It’s a busy day media-wise for Smythe as he’s chatting all afternoon about his soon-to-be-launched home accessories capsule collection with Urban Barn. It’s the first time both parties have engaged in this type of collaboration, but a previous professional association made the concept appealing and the process a joy, according to Smythe.
For a number of years, he had dealt with Sebastien Fauteux, general merchandising manager for Urban Barn, to source furnishings for Sarah Richardson‘s television shows. “Whenever we needed something that was good design, available for pickup, and that we could rely on leaving behind with families that we served on those television programs, we would call Urban Barn and always get what we needed,” Smythe recalls.
When considering doing a collaboration, he wanted to partner with people whom he felt knew him and where there was an established trust and respect on both sides.

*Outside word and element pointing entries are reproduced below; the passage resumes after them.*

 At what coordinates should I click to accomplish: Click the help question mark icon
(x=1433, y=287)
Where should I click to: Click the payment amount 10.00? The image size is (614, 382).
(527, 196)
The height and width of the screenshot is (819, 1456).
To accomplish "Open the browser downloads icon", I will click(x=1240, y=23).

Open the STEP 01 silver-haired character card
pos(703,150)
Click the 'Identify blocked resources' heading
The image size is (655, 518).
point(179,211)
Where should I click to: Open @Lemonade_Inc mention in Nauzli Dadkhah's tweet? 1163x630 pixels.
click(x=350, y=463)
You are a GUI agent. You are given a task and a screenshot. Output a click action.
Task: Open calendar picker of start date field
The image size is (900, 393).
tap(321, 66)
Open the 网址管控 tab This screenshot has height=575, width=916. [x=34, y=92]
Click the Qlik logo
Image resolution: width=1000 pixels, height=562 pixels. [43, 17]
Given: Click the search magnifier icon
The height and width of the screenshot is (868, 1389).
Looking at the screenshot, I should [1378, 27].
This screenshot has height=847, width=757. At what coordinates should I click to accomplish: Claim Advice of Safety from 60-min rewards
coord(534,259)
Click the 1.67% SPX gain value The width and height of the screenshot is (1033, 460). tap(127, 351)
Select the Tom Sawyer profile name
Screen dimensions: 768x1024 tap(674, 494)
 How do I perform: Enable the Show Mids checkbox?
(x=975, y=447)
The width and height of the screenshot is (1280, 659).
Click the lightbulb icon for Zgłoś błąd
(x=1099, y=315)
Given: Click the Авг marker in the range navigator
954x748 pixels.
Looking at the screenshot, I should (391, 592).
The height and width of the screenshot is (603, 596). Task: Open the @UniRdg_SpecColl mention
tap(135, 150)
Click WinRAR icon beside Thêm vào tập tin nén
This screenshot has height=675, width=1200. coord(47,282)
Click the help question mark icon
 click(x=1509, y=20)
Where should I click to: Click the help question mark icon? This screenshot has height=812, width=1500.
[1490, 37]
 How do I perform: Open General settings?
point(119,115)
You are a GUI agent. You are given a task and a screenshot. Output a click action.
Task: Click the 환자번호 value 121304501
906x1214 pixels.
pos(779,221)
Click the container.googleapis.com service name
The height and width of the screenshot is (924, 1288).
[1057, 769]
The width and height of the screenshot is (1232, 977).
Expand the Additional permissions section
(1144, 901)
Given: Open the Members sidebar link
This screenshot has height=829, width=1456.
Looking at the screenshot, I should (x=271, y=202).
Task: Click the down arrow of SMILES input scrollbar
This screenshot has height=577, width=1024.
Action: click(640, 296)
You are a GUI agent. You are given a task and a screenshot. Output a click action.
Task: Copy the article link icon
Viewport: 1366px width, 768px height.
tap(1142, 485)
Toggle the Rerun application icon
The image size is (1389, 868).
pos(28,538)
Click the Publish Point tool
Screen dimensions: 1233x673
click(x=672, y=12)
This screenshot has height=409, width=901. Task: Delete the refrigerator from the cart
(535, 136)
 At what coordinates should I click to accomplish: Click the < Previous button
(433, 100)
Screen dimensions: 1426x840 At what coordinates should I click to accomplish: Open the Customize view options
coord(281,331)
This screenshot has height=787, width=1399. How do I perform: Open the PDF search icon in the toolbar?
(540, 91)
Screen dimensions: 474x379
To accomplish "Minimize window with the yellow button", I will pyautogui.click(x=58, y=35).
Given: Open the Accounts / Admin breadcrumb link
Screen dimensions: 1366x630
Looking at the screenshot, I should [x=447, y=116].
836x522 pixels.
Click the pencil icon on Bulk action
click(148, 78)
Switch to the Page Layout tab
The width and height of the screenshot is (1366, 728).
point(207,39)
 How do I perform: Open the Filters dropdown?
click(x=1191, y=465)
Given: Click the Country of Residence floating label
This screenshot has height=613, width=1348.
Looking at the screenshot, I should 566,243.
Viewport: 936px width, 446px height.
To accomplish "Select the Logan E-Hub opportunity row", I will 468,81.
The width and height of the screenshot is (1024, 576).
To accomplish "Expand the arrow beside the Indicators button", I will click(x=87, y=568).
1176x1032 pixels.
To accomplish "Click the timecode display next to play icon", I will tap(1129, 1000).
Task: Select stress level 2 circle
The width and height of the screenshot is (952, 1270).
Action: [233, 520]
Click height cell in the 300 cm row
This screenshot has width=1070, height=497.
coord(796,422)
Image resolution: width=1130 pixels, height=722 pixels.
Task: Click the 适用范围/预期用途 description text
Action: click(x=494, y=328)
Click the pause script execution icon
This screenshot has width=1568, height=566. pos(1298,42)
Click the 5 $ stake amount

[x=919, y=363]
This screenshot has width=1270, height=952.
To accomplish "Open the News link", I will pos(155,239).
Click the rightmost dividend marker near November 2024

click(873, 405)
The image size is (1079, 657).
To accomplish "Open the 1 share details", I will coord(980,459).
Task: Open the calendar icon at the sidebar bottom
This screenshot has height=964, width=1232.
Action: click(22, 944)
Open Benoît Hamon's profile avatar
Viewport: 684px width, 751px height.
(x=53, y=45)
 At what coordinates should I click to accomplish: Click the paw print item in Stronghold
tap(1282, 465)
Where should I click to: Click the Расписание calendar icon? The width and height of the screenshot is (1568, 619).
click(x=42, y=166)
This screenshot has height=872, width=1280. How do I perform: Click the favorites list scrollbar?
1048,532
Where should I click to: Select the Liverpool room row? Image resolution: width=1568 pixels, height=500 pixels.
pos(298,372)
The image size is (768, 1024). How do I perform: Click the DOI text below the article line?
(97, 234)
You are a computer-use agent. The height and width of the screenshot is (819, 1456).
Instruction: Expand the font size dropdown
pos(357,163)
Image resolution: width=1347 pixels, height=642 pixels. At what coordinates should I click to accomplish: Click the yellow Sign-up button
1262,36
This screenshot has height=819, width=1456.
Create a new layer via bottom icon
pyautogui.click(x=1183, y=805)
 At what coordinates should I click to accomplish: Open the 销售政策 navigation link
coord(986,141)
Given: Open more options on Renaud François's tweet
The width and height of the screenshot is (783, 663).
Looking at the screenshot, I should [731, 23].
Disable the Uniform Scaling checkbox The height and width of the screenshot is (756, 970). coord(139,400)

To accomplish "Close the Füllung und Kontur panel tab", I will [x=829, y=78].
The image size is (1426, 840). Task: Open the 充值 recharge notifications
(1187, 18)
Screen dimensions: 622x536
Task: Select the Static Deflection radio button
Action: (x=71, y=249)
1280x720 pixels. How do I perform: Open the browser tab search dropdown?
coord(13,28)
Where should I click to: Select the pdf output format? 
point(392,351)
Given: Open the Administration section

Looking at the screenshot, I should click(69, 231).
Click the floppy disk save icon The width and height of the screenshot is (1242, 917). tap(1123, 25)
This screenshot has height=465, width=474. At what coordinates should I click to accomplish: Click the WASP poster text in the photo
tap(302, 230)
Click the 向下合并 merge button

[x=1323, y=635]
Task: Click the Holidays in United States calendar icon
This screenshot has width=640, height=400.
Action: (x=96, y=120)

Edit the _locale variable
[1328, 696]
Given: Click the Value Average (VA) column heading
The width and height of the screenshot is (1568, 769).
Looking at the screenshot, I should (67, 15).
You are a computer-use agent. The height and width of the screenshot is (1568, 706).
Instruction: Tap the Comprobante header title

For him, Fauteux and Urban Barn fit that brief.
“So, for both of us, it was kind of like, let’s hold hands on the edge of this cliff, jump and see what happens,” Smythe says.
“And when you’re doing that with a partner, you have to choose the right person, the right company, the right brand. I have to tell you, and I’m so proud to say this on the record, it was an absolute pleasure from start to finish: creatively, logistically, managerially, promotionally.”
The result of that collaboration is a range of decorative and functional accessories—think throws, pillows, vases, trays and stash pots. These are a deeply personal reflection of Smythe’s design vision and ethos. The colour palette is a mix of classic hues—black, cognac and navy blue— that can be integrated into different design schemes from modern to traditional, much like the name of Smythe’s company TOM Design Studio, which is not just a play on his name but spells out the three partners’ democratic approach to design: traditional or modern.
“There was a lot of intentionality behind what we did with the colour palette, what we did with the materials and what we did with patterns and the shapes that we were working with,” he explains. “I kind of said, ‘There’s a lot of fast fashion in home décor these days. Is there a way for us to look at a way of creating things that might be able to be stitched into people’s existing décor but that would stay for a long time, not a short time?’
Smythe said discussions focussed on what types of fabrics and finishes people would want to hold onto and how they would care for the pieces. Would they be easy to clean and maintain over time to want to keep them?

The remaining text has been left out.